生産ラインにて搬送物の移動量や速度を非接触で測定できる測長計を発売へ――±10m/sの高速測定が可能 キヤノン

キヤノンは2022年12月20日、生産ラインにて搬送物の移動量や速度を非接触で測定できる測長計「PD-710」の販売を2023年1月上旬より開始すると発表した。価格はオープンとなっている。

同製品は、新たなレンズや新光学系に対応したアルゴリズムを採用した。測定可能な対象物の移動速度は、同社従来品「PD-704」と比較して2.5倍の±10m/sまでとなっている。

これにより、同社従来品が対応していたプレスラインでの鋼板などの搬送に加えて、高速で搬送されるトイレットペーパーなどが測定可能となった。また、EV(電気自動車)用モーターの主要部品であるモーターコアの製造に要する高速プレスラインの送り量も測定できる。

導入事例

非接触測定により、測定時の搬送物への傷や汚れを防止できる。また、装置内での滑りや摩耗も生じないため、測定誤差の抑制に寄与する。

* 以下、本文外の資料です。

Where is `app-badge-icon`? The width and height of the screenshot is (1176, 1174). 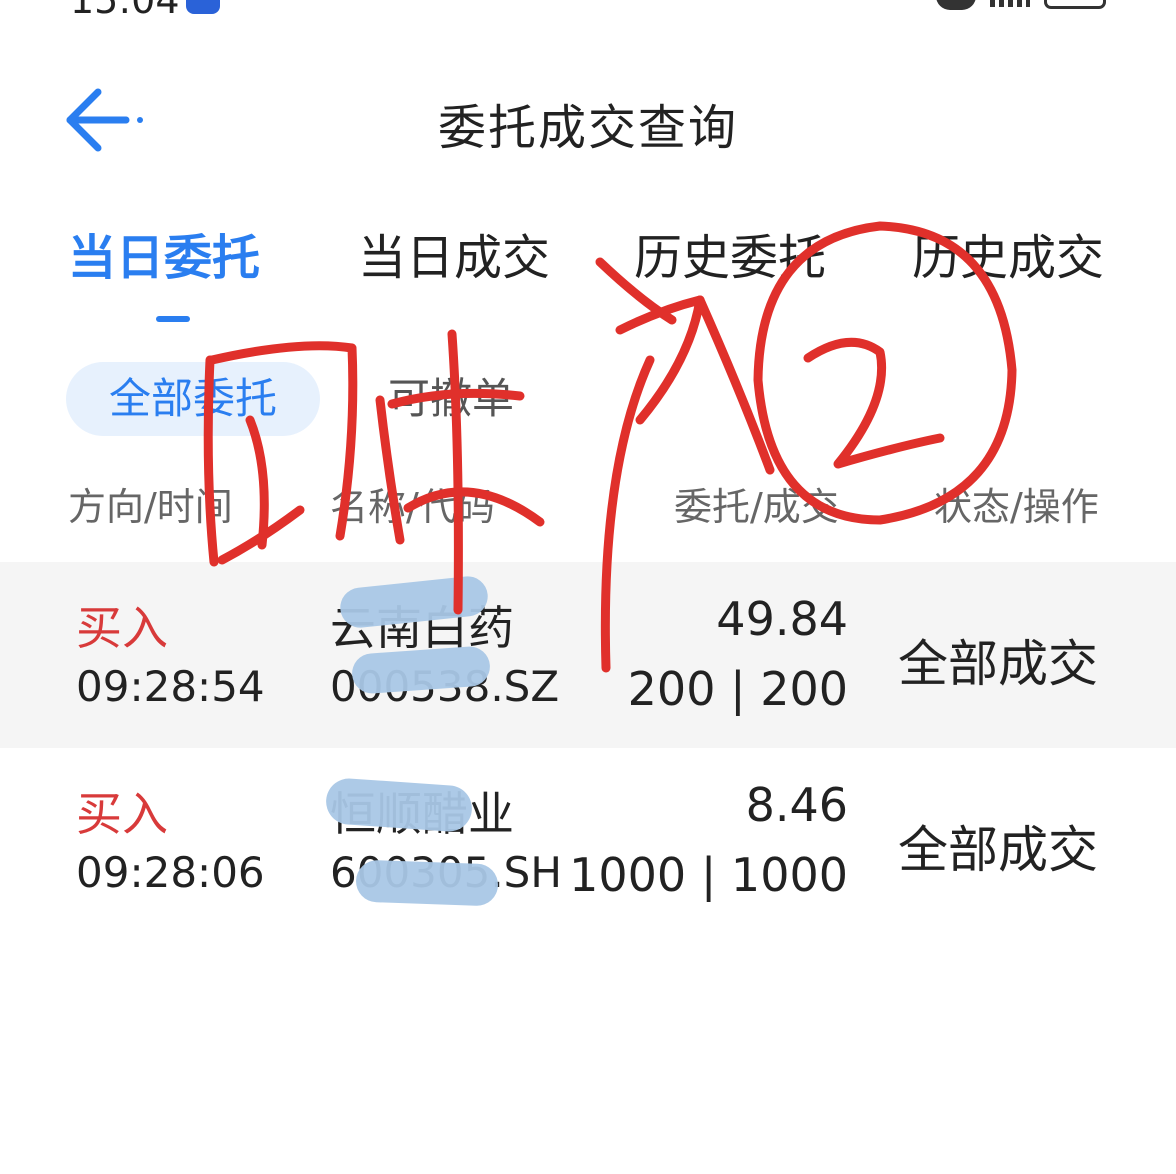 app-badge-icon is located at coordinates (203, 7).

厚みが異なるものに測定対象物を入れ替えた際のダウンタイムが少なく、メンテナンスも容易。製品サイズやインターフェースは同社従来品と同一となっており、置き換えの際に既存のケーブルやプログラマブルロジックコントローラー(PLC)などをそのまま使用できる。

また、同梱のソフトウェアに含まれるパラメーターを用いることで、対象物の表面状態や測定環境に合わせて測定できる。

プレス業界や製紙業界などでは、材料ロスの削減や搬送の不具合による生産量低下の防止を目的として、搬送物の長さや速さを測定できる計測機器が用いられている。

特に製紙業界では、高速で搬送されるトイレットペーパーやダンボールなどを正確な長さで切断するにあたって、より高精度に移動量を測定できる計測機器への需要が高まっていた。